ARMDN: Associative and Recurrent Mixture Density Networks for eRetail Demand Forecasting
This work addresses demand forecasting for online retail organizations to improve supply-chain planning, representing an incremental advancement by combining existing techniques like embeddings, MLP, LSTM, and mixture density networks.
The paper tackles the challenge of forecasting demand in online retail, where traditional methods fail due to associative factors and non-stationary shifts, by proposing AR-MDN, a neural network that models these factors, time-series trends, and variance, resulting in significant accuracy improvements on a dataset from Flipkart.

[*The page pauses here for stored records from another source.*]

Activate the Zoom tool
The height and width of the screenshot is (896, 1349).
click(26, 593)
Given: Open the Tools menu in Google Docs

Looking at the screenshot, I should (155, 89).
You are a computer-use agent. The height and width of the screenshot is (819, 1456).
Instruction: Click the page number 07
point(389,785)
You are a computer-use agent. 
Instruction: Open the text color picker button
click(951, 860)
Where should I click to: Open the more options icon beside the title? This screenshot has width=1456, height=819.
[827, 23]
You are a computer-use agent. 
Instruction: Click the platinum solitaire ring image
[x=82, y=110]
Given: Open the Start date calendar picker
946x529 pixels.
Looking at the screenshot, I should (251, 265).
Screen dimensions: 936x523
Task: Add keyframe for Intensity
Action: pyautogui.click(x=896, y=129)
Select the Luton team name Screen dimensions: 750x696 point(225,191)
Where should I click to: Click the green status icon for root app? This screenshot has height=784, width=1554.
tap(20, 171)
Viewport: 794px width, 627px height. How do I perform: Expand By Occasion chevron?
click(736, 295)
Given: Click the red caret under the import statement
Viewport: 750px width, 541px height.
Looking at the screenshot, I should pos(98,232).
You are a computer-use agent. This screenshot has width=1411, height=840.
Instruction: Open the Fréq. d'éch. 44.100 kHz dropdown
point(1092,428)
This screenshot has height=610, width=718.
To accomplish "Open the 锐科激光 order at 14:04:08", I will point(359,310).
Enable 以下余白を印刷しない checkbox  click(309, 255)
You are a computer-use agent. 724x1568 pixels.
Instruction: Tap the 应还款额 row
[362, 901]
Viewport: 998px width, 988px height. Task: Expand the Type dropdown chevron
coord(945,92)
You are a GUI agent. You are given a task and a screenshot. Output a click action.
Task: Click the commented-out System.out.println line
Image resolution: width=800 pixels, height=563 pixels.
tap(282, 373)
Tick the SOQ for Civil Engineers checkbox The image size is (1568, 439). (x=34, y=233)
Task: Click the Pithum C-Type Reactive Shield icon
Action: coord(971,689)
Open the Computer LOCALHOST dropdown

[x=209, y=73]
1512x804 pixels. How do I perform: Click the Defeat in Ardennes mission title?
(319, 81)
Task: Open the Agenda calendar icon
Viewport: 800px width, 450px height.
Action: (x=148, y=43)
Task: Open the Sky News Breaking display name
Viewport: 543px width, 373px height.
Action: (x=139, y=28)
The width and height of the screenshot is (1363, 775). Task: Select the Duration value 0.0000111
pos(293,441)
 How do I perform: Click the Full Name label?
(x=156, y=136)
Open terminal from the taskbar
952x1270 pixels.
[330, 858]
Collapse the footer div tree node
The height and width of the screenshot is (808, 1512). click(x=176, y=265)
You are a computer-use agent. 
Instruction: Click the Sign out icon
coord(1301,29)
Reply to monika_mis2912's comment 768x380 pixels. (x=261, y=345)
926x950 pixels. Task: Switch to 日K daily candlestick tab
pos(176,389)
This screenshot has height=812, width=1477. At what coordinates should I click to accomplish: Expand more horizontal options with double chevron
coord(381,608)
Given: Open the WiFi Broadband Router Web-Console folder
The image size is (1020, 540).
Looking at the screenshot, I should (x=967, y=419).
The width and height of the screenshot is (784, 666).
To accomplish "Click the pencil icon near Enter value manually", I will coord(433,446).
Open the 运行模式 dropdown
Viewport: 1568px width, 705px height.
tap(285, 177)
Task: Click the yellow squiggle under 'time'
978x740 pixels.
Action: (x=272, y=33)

Accurate demand forecasts can help on-line retail organizations better plan their supply-chain processes. The challenge, however, is the large number of associative factors that result in large, non-stationary shifts in demand, which traditional time series and regression approaches fail to model. In this paper, we propose a Neural Network architecture called AR-MDN, that simultaneously models associative factors, time-series trends and the variance in the demand. We first identify several causal features and use a combination of feature embeddings, MLP and LSTM to represent them. We then model the output density as a learned mixture of Gaussian distributions. The AR-MDN can be trained end-to-end without the need for additional supervision. We experiment on a dataset of an year's worth of data over tens-of-thousands of products from Flipkart. The proposed architecture yields a significant improvement in forecasting accuracy when compared with existing alternatives.